26 Dec 2008 - 5:16pm
Mark Young
2008

> The general consensus amount IxDs is that
> voice command is a terrible control idiom.

I have not noticed any consensus. I think most designers haven't
thought much about it or worked with it. There is probably a
consensus around "it doesn't work as well as it should". There are
a lot of technical and interface problems left to solve but the idiom
offers a lot of promise.

. . . . . . . . . . . . . . . . . . . . . . . . . . . . . . . . . .
Posted from the new ixda.org
http://www.ixda.org/discuss?post=36596

27 Dec 2008 - 9:18am
Julie Strothman
2008

I work at a college for students with learning disabilities and many
of our students successfully use Dragon Naturally Speaking in
conjunction with a variety of apps. Getting fluent with the commands
and training the system are certainly hurdles that require persistent
work, and not all of the students who are interested in using the
software become fluent to the point where it's a satisfying and
efficient experience. For others, it's made the difference in their
ability. Foreign accents and speech impairments cause far more
significant obstacles. I'm interested in usability evaluations with
Dragon as well as testing for effects on writing success. Many
students self-report such improvement.

. . . . . . . . . . . . . . . . . . . . . . . . . . . . . . . . . .
Posted from the new ixda.org
http://www.ixda.org/discuss?post=36596

27 Dec 2008 - 12:07pm
DampeS8N
2008

It sounds, based on both testimonies in this thread, that Dragon
Naturally Speaking is the very opposite of a well designed interface
and is very much a dancing bear.

The people using it seem to require it, and they suffer through the
steep learning curves and training time because they have to.

It is like the command line. Steep learning curve, remembering
commands, and in the end you are rewarded with new functionality you
didn't have before. And most people won't bother, even when they
know it is there and what it could do for them.

No, a 'command based' voice system will NEVER be widely used.
Because it is functionally no different than the command line, and as
is self evident, computers didn't take off until the GUI came to
abolish most hidden commands.

Sure, a few geeks will revel in their voice command lines at home. I
can even see a voice entry transcription system for linux. But the
vast majority of users won't be able to handle anything that
requires a lot of command remembering.

A audio only command based system wouldn't work.

Add in a screen, and now the primary nicety of the system is gone.
That is, the ability to not be near a screen.

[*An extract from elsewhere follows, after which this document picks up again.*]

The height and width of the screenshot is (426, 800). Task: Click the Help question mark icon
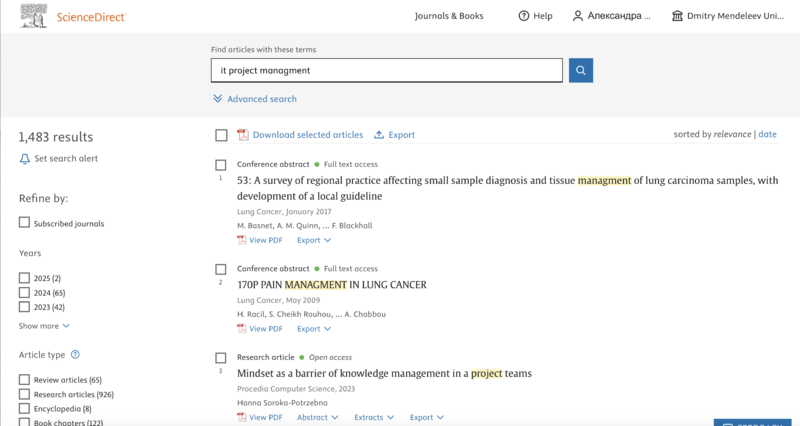pos(524,16)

Audio only voice command will have to be conversational. It won't be
able generating a document. Typing is the sensible way to generate the
written word. While dictation is a big movie cliche, the amount of
people that chose to dictate after they got their own computer is
microscopic.

Why would a computer do a better job than a person in that regard?

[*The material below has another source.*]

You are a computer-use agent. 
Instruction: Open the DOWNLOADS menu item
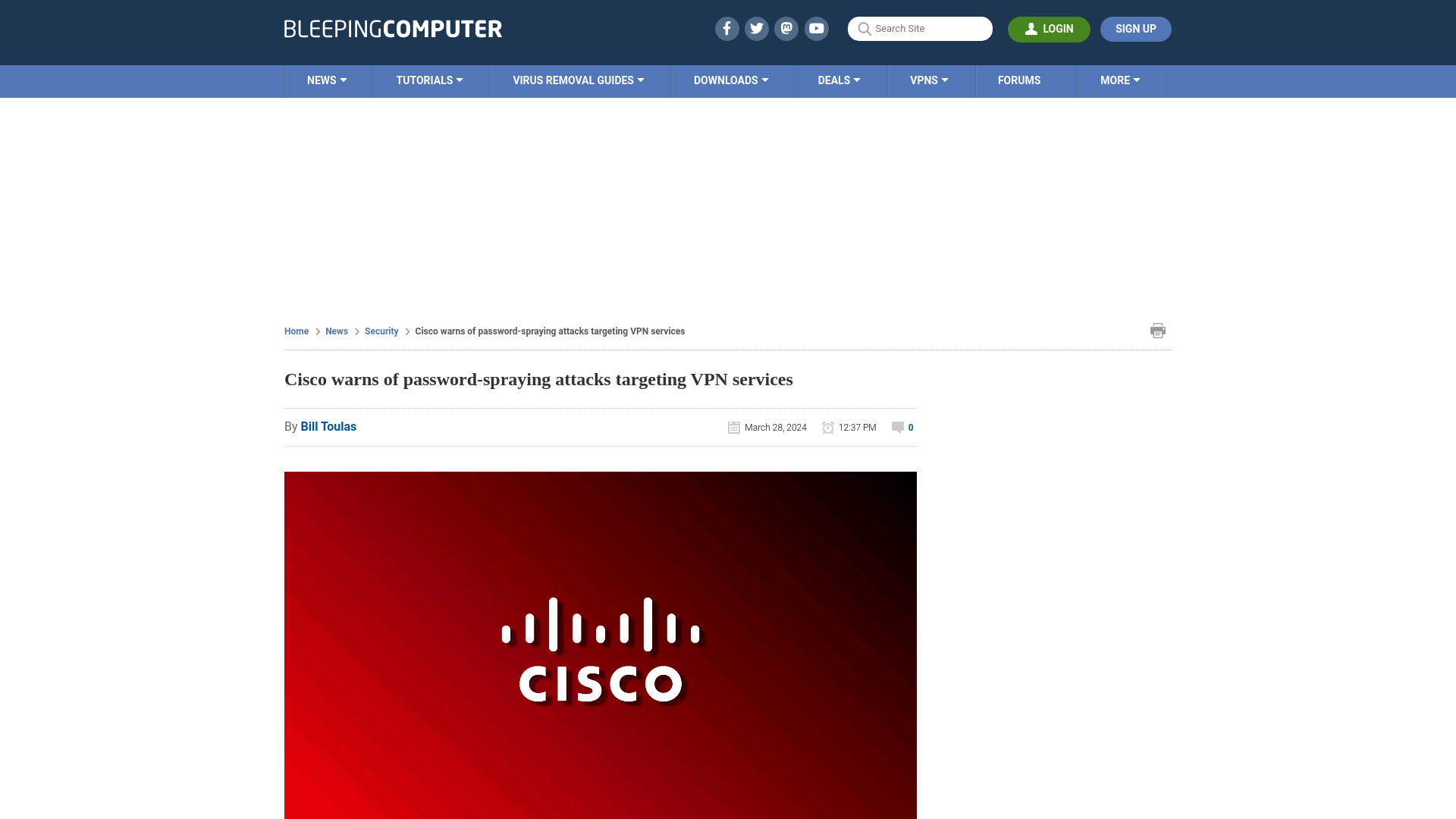(731, 80)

So the only people left using dictation software are people who
can't type for some reason. Be it injury or handicap. And so a more
appropriate solution for them is software with choices on screen that
can be chosen with the voice. Which, if I am misreading what people
are saying, could be what Dragon does. Should be at least.

But there is nothing efficient about it.

And so, back to the question that started all this, Voice command
isn't very useful for general actions. And it never will be.

At least not until the computer itself is so advanced that it can
uphold a conversation. So If I say "I'm in the mood for some
music... uuuuuummm.. How about some techno and some gangster rap
mixed up randomly. You know, the stuff I normally listen to." I get
something close to what I meant.

There isn't a voice system on the market that could parse that.
Hell, there isn't software that could handle it in text.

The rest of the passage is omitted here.